Fourier Transform Epanechnikov Kernel
Description
Fourier Transform Epanechnikov Kernel
Usage
epanechnikov_kernel_ft(xi)
Arguments
xi |
A numerical value or vector representing the frequency domain. |
Value
Returns the value of the Fourier transform of the Epanechnikov kernel at the given frequency/frequencies.
Extract Fitted Values from bbnp_regression Object
Description
Extracts the fitted conditional expectation values E[Y|X=x]
Usage
## S3 method for class 'bbnp_regression'
fitted(object, ...)
Arguments
object |
An object of class bbnp_regression |
... |
Additional arguments (unused) |
Value
Numeric vector of fitted values for range estimation, or a single numeric value for point estimation
Examples
X <- rnorm(100)
Y <- X^2 + rnorm(100)
fit <- biasBound_condExpectation(Y, X, h = 0.1)
fitted(fit)
Approximation Function for Intensive Calculations
Description
This function provides a lookup-based approximation for calculations that are computationally intensive. Once computed, it stores the results in an environment and uses linear interpolation for new data points to speed up subsequent computations.
Usage
fun_approx(u, u_lb = -100, u_ub = 100, resol = 10000, fun = W_kernel)
Arguments
u |
A vector of values where the function should be evaluated. |
u_lb |
Lower bound for the precomputed range. Defaults to -10. |
u_ub |
Upper bound for the precomputed range. Defaults to 10. |
resol |
The resolution or number of sample points in the precomputed range. Defaults to 1000. |
fun |
A function for which the approximation is computed. Defaults to the |
Details
The fun_approx function works by initially creating a lookup table of function values based on
the range specified by u_lb and u_ub and the resolution resol. This precomputation only happens once
for a given set of parameters (u_lb, u_ub, resol, and fun). Subsequent calls to fun_approx with the
same parameters use the lookup table to find the closest precomputed points to the requested u values
and then return an interpolated result.
Linear interpolation is used between the two closest precomputed points in the lookup table. This ensures a smooth approximation for values in between sample points.

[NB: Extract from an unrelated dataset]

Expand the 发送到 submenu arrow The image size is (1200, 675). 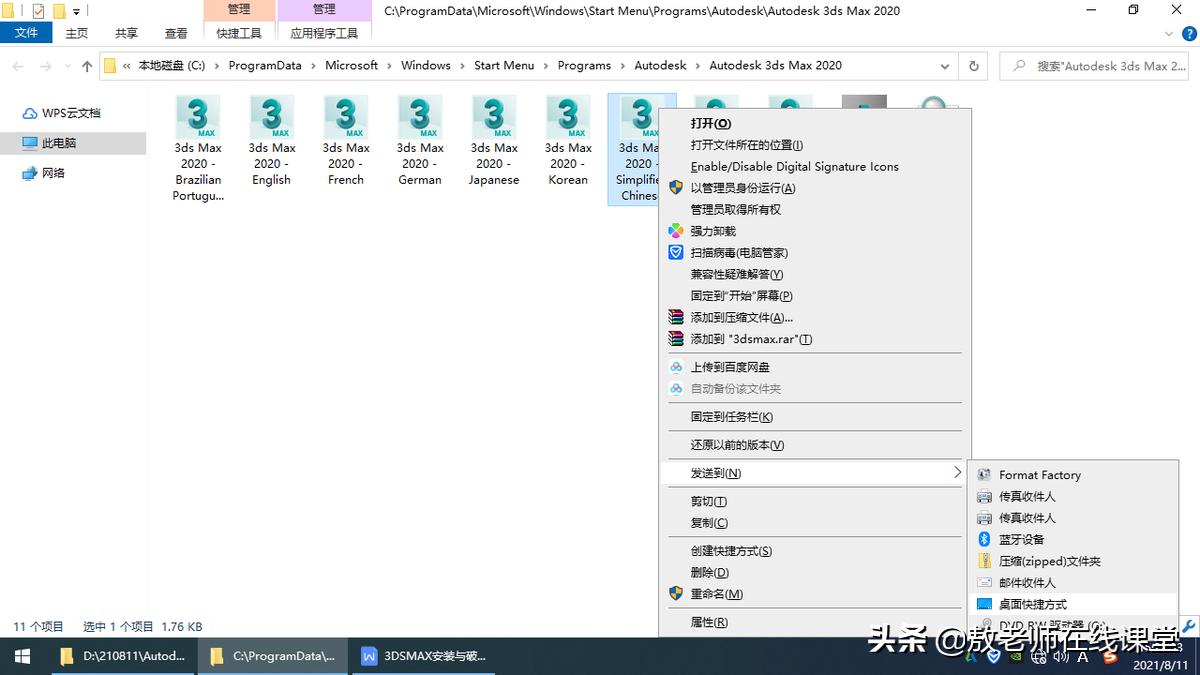click(x=957, y=472)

This function is especially useful for computationally intensive functions where recalculating
function values is expensive or time-consuming. By using a combination of precomputation and
interpolation, fun_approx provides a balance between accuracy and speed.
Value
A vector of approximated function values corresponding to u.
Generate Sample Data
Description
This function used for generate some sample data for experiment
Usage
gen_sample_data(size, dgp, seed = NULL)
Arguments
size |
control the sample size. |
dgp |
data generating process, have options "normal", "chisq", "mixed", "poly", "2_fold_uniform". |
seed |
random seed number. |
Value
A numeric vector of length size. The elements of the vector
are generated according to the specified dgp:
- normal
Normally distributed values with mean 0 and standard deviation 2.
- chisq
Chi-squared distributed values with df = 10.
- mixed
Half normally distributed (mean 0, sd = 2) and half chi-squared distributed (df = 10) values.
- poly
Values from a polynomial cumulative distribution function on
[0,1].- 2_fold_uniform
Sum of two uniformly distributed random numbers.
Examples
# Generate 500 samples from 2-fold uniform distribution
X <- gen_sample_data(500, "2_fold_uniform", seed = 123)
Kernel point estimation
Description
Computes the point estimate using the specified kernel function.
Usage
get_avg_f1x(X, x, h, inf_k)
Arguments
X |
A numerical vector of sample data. |
x |
A scalar representing the point where the density is estimated. |
h |
A scalar bandwidth parameter. |
inf_k |
Kernel function used for the computation. |
Value
A scalar representing the kernel density estimate at point x.
Kernel point estimation
Description
Computes the point estimate using the specified kernel function.
Usage
get_avg_fyx(Y, X, x, h, inf_k)
Arguments
Y |
A numerical vector representing the sample data of variable Y. |
X |
A numerical vector representing the sample data of variable X. |
x |
A scalar representing the point where the density is estimated. |
h |
A scalar bandwidth parameter. |
inf_k |
Kernel function used for the computation. |
Value
A scalar representing the kernel density estimate at point x.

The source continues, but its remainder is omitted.